Ankle Exercises You Can Do At Your Desk

Many of us spend a large part of our workday sitting. Try implementing a few of these ankle exercises to help  increase flexibility, muscle dexterity, and increase strength.

 

Perform the alphabet to increase range of motion – it’s as easy as ABC.

With your foot elevated or with you heel on the floor, “write” the letters of the alphabet. If you choose to elevate your foot, you can simply hold your foot in the air with your leg extended or cross your left leg over your right leg, resting the middle of your left calf on your right thigh.

  • Cross your right leg over your left and repeat “writing” the alphabet with your right ankle/big toe.

 

Tap your toes! -- & listen to your favorite tunes!

    Tap your toes. Sit up straight with your heels on the floor. Keeping your heels on the floor, tap your toes up and down.

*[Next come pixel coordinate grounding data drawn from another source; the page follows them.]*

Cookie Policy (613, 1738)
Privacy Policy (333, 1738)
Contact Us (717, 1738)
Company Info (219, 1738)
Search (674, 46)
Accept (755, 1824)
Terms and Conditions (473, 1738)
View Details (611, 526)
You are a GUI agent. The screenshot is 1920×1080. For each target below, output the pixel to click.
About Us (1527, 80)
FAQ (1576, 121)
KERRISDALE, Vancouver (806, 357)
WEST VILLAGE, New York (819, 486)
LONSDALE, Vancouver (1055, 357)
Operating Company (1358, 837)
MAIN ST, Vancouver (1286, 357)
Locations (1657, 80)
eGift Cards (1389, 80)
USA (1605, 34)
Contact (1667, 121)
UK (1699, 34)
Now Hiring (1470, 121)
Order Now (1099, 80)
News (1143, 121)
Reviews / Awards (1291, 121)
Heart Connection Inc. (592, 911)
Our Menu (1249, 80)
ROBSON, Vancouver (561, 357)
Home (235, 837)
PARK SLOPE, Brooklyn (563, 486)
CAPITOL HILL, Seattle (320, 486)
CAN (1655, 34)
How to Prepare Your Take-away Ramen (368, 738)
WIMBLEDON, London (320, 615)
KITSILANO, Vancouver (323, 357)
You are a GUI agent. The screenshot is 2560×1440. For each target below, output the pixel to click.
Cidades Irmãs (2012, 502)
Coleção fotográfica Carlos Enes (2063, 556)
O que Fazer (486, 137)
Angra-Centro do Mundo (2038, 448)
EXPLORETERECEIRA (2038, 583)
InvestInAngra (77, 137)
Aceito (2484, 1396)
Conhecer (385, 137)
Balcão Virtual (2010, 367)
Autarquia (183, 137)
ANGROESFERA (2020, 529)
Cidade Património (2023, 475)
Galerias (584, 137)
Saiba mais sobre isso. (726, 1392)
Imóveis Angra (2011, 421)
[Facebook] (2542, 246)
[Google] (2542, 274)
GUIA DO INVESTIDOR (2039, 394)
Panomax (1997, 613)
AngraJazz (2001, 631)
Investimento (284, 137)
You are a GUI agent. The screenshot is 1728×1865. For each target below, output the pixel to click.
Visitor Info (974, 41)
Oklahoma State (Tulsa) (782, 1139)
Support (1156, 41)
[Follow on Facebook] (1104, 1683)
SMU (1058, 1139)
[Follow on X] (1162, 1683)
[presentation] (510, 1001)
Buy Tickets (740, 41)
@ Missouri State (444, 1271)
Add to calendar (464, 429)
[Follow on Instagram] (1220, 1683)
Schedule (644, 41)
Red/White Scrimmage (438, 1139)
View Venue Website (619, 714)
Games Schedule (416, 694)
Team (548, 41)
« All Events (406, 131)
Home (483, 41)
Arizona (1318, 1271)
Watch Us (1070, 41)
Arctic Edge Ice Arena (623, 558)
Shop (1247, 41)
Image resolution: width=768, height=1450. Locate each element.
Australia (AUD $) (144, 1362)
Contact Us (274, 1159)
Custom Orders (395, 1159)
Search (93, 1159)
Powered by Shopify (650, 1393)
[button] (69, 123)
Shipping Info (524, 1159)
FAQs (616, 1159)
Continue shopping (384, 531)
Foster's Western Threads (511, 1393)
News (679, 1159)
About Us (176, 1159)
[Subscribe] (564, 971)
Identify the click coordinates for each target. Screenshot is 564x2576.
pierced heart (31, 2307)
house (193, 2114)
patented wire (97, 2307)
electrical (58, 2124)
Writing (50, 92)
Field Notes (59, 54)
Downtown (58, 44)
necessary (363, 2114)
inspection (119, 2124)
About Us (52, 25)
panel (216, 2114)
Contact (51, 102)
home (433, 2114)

You can exercise one ankle and then move to the other, or you can alternate feet with each tap.

    • Aim for one minute of continuous, steady tapping per ankle, increasing the time, varying range of motion, and speed of your tapping each time you do this exercise to continue shock the muscles.

     

    Roll your ankles! – not the way you’d injure them lol

      Cross your right leg over your left, resting your right calf on your left thigh. Slowly rotate your right ankle clockwise in big circles.

      • Then rotate the same ankle again, this time counterclockwise.

       

      Seated Heel Lifts – which also may remind you of calf raises.

        Sit tall. Tight abs. With your feet parallel to the ground with toes facing straight ahead and legs hip width apart or close together. Flex your calves upward until you are on your tiptoes.

        • Be sure to keep your heels behind the ball of your foot throughout the exercise.

        Perform ankle turns – with an exercise band, jump rope or old t-shirt. While sitting on a chair, slide a jump rope or exercise band under one foot. Pull on the left side of the band or rope so that your ankle is pulled left. Then push against the force of the band and turn your ankle slightly to the right.
          • Reverse the motion so that you pull on the right side, pulling your ankle to the right as you push left.